Management of psychological effects of torture or other traumatic events

Overview

People from refugee backgrounds, including people seeking asylum, vary in their readiness to disclose previous trauma, and much depends on context, and the empathy, warmth and skill of the clinician. Talking about past experiences can may be psychologically beneficial in the right circumstances. However, the knowledge that the patient may have endured certain experiences due to their country of origin or transit is generally sufficient for you to orient your care.

Common psychological effects of torture or other traumatic events include a range of symptoms and behavioural effects. Some patients may suffer a mental health disorder, the most frequent being post-traumatic stress disorder, depressive disorder and anxiety disorders.1

Commonly occurring effects that may disrupt daily life include:

  • intrusive and recurrent memories of traumatic events, flashbacks, nightmares, avoidance of reminders of traumatic events, detachment from others, numbing, hypervigilance, exaggerated startle response
  • depression and grief
  • guilt and shame
  • distrust and anger, sensitivity to justice and injustice
  • difficulties with memory and concentration
  • interpersonal difficulties, including isolation
  • impact on physical health from factors such as poor appetite and sleep issues.

Children and adolescents experience similar psychological reactions to trauma as adults, however, the clinical presentation reflects their age and development. Presentations may include behavioural issues, sleep concerns, attention difficulties, low self-esteem, friendship difficulties, enuresis, and developmental/education concerns, as well as symptoms of anxiety, depression and post-traumatic stress disorder (PTSD). Parent mental illness affects child wellbeing, and addressing both parent and child mental health is important.

Approach to care

More detail of someone’s experiences is often required to understand and manage the causes of persistent psychological and psychosomatic symptoms. Details of past traumatic experiences are best elicited if:

  • a trusting relationship has developed
  • there is adequate time for the patient to respond
  • the patient feels comfortable with the professional interpreter, and their confidentiality has been assured.

Some useful questions include:

  • ‘Some people have had bad things happen to themselves and their families. Has anything happened to you or your family that could be affecting your health or the way you are feeling now?’
  • ‘When did the problem start? You do not need to tell me all the details, but can you tell me something of what was happening at the time?’
  • ‘Do you have any other problems that we have not talked about that I can help you with today?’

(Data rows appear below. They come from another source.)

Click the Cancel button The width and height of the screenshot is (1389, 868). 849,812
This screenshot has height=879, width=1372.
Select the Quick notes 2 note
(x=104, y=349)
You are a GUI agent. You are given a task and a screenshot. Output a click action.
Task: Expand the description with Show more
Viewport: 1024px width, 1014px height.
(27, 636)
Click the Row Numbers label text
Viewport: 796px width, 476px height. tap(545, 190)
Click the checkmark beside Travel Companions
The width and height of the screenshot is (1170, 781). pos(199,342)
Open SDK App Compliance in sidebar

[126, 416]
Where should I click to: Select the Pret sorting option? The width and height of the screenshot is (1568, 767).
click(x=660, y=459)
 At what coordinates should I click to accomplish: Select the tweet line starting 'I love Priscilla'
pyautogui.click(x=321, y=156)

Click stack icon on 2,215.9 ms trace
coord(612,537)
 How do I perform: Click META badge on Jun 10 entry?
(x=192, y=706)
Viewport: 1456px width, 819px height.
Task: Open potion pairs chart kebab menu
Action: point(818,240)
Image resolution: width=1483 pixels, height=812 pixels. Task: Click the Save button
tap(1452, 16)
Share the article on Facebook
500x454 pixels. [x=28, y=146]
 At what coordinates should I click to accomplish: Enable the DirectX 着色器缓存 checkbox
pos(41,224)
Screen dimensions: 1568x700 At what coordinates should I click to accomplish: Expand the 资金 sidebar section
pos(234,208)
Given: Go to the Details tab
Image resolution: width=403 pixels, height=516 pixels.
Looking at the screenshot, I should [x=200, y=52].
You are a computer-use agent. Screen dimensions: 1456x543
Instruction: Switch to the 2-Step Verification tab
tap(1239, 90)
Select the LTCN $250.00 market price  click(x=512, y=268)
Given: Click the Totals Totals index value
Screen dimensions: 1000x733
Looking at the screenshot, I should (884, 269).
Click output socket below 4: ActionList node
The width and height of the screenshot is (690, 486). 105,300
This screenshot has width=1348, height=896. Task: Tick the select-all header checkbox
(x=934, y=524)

Responding to a disclosure of torture or trauma

  • Validate your patient’s reaction by acknowledging their experience (e.g. ‘That’s a terrible thing you have been through.’).
  • Remind your patient that their reaction is a normal response to their circumstances, as often survivors blame themselves and see their reactions as abnormal or weak.
  • Avoid false assurances. Nevertheless, indicate that with time and appropriate support, improvement can be achieved.
  • Expect that the patient who has disclosed a traumatic event may be unwilling to talk about it in subsequent consultations. Rather than pushing them to do so, talk about other things that may be currently troubling them.
  • Expect inconsistencies and/or fragmented accounts in the patient’s retelling of their trauma history.
  • Explain to the patient how you are able to assist them.

Management

There is a consensus among practitioners experienced in caring for people from refugee backgrounds that optimum treatment of psychological problems involves non-pharmacological approaches either in addition to medication or as the primary treatment modality.2

Medication may be required to manage symptoms that are sufficiently severe that they interfere with the patient’s functioning.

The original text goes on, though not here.